Trial of Afatinib in Combination With Weekly Paclitaxel in the Second Line Treatment

Inclusion Criteria:

• Histologically or cytologically confirmed adenocarcinoma or poorly differentiated carcinoma of the intrathoracic esophagus, gastrointestinal junction or stomach.
• Tumor must be HER2 positive 3+ by immunohistochemistry or positive by Fluorescence in situ hybridization (FISH) analysis if 2+ by immunohistochemistry.
• Received and failed at least one prior cytotoxic chemotherapy regimen for advanced disease that included trastuzumab.
• Age greater than or equal to 18 years.
• At least one measurable lesion as defined by modified RECIST criteria.
• ECOG performance status less than or equal to 2.
• Life expectancy of at least 12 weeks.
• Normal organ and marrow function as defined.
• Able to swallow and retain oral medication.
• Left ventricular ejection fraction (LVEF) within institutional range of normal as measured by echocardiogram (ECHO).
• Prior malignancy is acceptable if the subject is considered to be cured.
• Ability to understand and the willingness to sign a written informed consent document.
• All subjects of childbearing potential must agree to use acceptable methods of birth control (Men and Women).
• Willingness to consent to the use of baseline diagnostic tumor specimen for correlative studies.

Exclusion Criteria:

• Squamous cell carcinoma.
• History of clinically relevant cardiovascular abnormalities within 6 months.
• Baseline (less than 1 month before treatment) cardiac left ventricular function with resting ejection fraction of less than 50 percent measured by multigated blood pool imaging of the heart (MUGA scan) or echocardiogram.
• Pregnant and lactating women are excluded from the study.
• Significant or recent acute gastrointestinal disorders with diarrhea.
• More than 2 prior cytotoxic chemotherapy regimens for relapsed or metastatic disease.
• Major surgery, chemotherapy, radiation therapy or other cancer therapy within 3 weeks of treatment day 1.
• Use of any investigational drug within 4 weeks.
• Prior treatment with taxanes if given as full-dose chemotherapy for advanced disease.
• Prior treatment with afatinib or any other HER2 inhibitor other than trastuzumab.
• Front-line chemotherapy that did not contain trastuzumab.
• Active central nervous system disease (CNS) metastases.
• Planned concurrent anti-cancer therapy while taking investigational treatment.
• Unresolved or unstable, serious toxicity from prior cancer treatment (any toxicities greater than grade 2).

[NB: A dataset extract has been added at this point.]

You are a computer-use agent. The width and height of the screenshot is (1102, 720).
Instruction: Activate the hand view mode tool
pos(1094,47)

• Peripheral neuropathy of Grade 2 or greater
• Concurrent disease or condition that would make the subject inappropriate for study participation or any serious medical disorder that would interfere with the subject's safety.

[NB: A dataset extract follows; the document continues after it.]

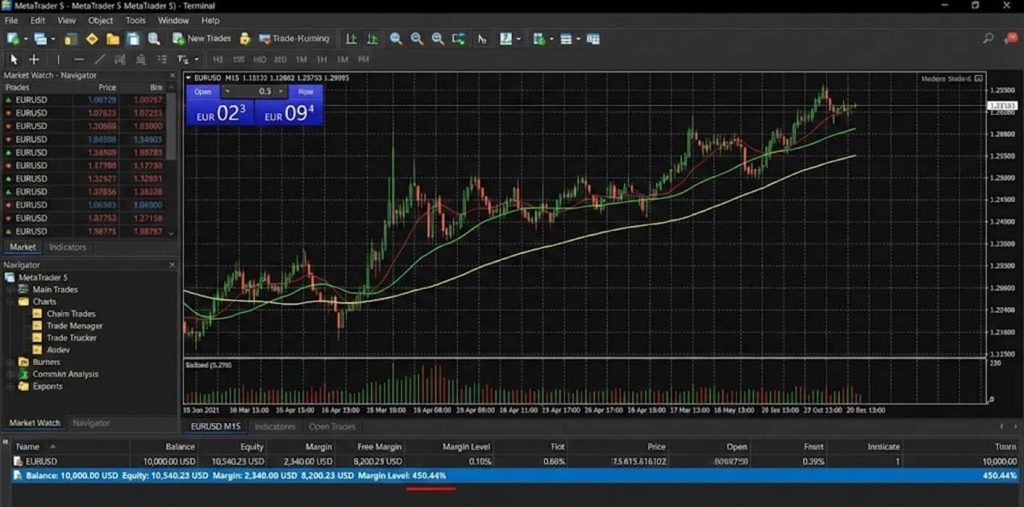Viewport: 1024px width, 507px height.
Task: Click the Market Watch list scrollbar
Action: (172, 130)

• Dementia, altered mental status, or any psychiatric condition that would prohibit the understanding or rendering of informed consent.

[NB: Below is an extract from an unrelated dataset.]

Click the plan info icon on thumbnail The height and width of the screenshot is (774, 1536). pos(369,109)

• Known immediate or delayed hypersensitivity reaction or idiosyncrasy to drugs chemically related to paclitaxel
• Prior anthracycline therapy with a cumulative dose of doxorubicin (or equivalent) greater than or equal to 400 mg/m2
• Pre-existing or current interstitial lung disease
• Known Hypersensitivity to Afatinib (BIBW 2992) or the excipients of any of the trial drugs.
• Patients unable to comply with the protocol.
• Active hepatitis B infection, active hepatitis C infection or known human immunodeficiency virus HIV carrier.
• Known or suspected active drug or alcohol abuse.
• Concomitant treatment with strong inhibitors or inducers of P-glycoprotein.